┌──

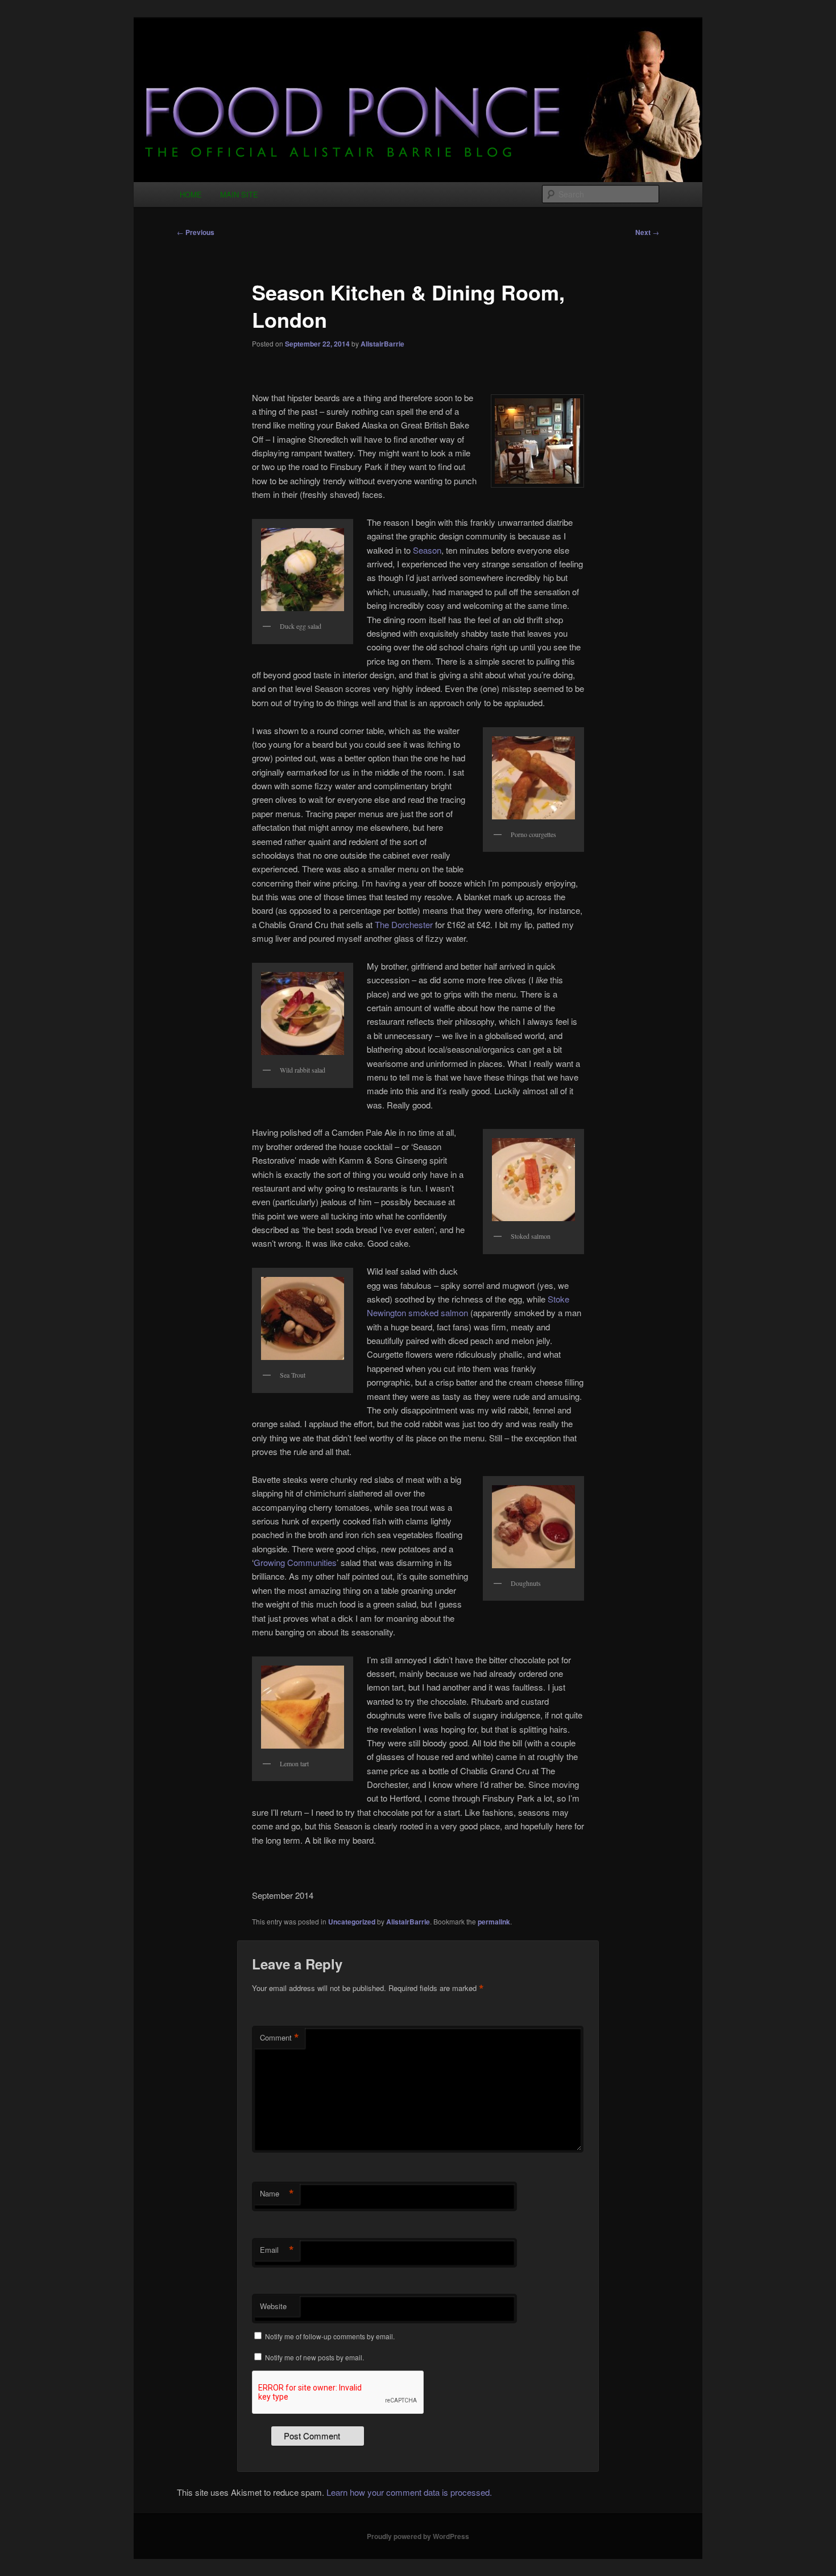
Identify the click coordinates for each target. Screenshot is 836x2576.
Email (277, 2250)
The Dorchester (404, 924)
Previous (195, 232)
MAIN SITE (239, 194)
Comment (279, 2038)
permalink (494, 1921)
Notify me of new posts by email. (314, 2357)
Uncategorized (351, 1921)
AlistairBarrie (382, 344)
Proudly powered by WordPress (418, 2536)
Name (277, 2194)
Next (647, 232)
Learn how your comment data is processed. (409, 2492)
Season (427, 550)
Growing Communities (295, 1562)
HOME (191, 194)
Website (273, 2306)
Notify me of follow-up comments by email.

└──
┌──

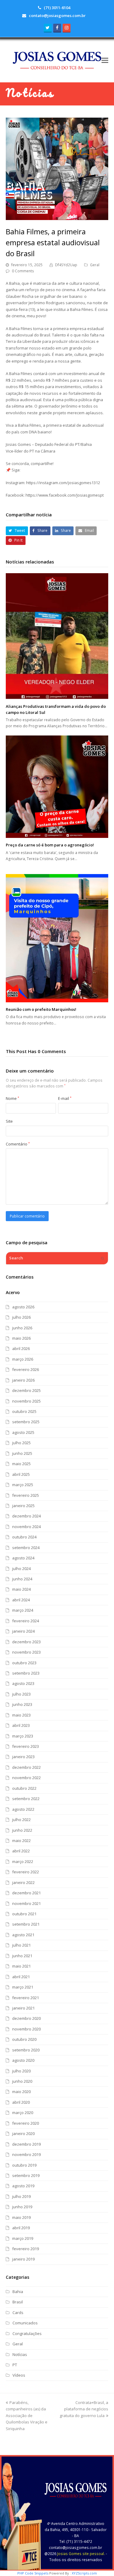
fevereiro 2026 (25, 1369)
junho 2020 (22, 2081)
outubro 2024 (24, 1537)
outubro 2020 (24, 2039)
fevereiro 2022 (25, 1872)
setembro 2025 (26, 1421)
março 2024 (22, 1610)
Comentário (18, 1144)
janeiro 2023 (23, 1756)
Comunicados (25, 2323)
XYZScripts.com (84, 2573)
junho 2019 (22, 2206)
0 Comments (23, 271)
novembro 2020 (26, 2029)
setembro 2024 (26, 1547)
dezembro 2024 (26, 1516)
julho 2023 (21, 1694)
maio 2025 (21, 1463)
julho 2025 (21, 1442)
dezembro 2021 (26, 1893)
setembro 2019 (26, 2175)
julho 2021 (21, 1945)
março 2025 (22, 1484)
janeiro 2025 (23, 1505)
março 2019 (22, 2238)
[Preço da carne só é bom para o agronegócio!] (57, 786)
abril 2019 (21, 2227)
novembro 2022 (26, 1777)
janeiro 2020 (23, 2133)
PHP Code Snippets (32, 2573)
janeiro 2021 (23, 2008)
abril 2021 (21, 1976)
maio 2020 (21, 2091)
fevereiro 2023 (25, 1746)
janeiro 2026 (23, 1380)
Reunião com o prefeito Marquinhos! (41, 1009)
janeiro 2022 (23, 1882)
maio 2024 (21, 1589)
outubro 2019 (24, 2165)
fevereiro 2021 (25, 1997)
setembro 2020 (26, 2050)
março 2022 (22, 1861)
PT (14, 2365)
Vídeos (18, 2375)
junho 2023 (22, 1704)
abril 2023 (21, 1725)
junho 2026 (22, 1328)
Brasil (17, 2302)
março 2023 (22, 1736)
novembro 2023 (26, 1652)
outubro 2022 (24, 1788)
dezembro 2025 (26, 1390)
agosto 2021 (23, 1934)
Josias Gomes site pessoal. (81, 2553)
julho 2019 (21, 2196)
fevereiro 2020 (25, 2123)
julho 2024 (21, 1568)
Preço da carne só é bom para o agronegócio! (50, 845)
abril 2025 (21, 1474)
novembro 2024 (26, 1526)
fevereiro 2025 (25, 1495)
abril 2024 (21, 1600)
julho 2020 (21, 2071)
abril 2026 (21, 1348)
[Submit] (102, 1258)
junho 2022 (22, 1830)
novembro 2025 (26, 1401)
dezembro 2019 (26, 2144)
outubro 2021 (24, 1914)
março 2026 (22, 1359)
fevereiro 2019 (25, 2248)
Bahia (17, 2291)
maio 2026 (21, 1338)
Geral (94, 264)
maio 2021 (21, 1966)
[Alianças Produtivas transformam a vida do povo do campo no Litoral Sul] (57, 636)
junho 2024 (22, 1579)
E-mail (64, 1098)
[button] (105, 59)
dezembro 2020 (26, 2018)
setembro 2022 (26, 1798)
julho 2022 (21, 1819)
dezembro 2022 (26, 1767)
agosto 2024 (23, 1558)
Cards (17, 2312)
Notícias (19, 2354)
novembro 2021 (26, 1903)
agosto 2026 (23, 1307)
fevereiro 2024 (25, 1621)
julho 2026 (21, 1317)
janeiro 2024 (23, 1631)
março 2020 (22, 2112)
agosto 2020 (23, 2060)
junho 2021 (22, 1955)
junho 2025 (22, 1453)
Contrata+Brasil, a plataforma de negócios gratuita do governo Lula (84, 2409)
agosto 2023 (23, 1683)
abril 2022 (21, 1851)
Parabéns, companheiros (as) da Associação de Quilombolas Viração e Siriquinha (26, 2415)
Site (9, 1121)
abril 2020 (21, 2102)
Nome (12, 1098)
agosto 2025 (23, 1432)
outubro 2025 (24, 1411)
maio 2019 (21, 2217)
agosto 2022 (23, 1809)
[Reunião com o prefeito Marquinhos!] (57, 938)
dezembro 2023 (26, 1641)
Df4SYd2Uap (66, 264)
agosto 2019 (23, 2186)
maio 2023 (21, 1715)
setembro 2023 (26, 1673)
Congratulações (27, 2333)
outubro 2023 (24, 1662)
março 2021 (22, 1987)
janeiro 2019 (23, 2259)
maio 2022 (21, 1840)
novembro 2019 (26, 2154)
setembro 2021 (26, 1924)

└──

▸ **About this task**: Only the lines from the one containing "maio 2025 (21, 1463)" through the one containing "novembro 2025 (26, 1401)" are to be retyped, both boundary lines included, with no other material.

▸ **Expected output**:
maio 2025 (21, 1463)
julho 2025 (21, 1442)
dezembro 2021 (26, 1893)
setembro 2019 (26, 2175)
julho 2021 (21, 1945)
março 2025 (22, 1484)
janeiro 2025 (23, 1505)
março 2019 (22, 2238)
[Preço da carne só é bom para o agronegócio!] (57, 786)
abril 2019 (21, 2227)
novembro 2022 (26, 1777)
janeiro 2020 (23, 2133)
PHP Code Snippets (32, 2573)
janeiro 2021 (23, 2008)
abril 2021 (21, 1976)
maio 2020 (21, 2091)
fevereiro 2023 (25, 1746)
janeiro 2026 (23, 1380)
Reunião com o prefeito Marquinhos! (41, 1009)
janeiro 2022 (23, 1882)
maio 2024 (21, 1589)
outubro 2019 (24, 2165)
fevereiro 2021 (25, 1997)
setembro 2020 (26, 2050)
março 2022 (22, 1861)
PT (14, 2365)
Vídeos (18, 2375)
junho 2023 (22, 1704)
abril 2023 (21, 1725)
junho 2026 (22, 1328)
Brasil (17, 2302)
março 2023 (22, 1736)
novembro 2023 (26, 1652)
outubro 2022 (24, 1788)
dezembro 2025 (26, 1390)
agosto 2021 (23, 1934)
Josias Gomes site pessoal. (81, 2553)
julho 2019 (21, 2196)
fevereiro 2020 (25, 2123)
julho 2024 (21, 1568)
Preço da carne só é bom para o agronegócio! (50, 845)
abril 2025 (21, 1474)
novembro 2024 (26, 1526)
fevereiro 2025 (25, 1495)
abril 2024 (21, 1600)
julho 2020 (21, 2071)
abril 2026 (21, 1348)
[Submit] (102, 1258)
junho 2022 (22, 1830)
novembro 2025 (26, 1401)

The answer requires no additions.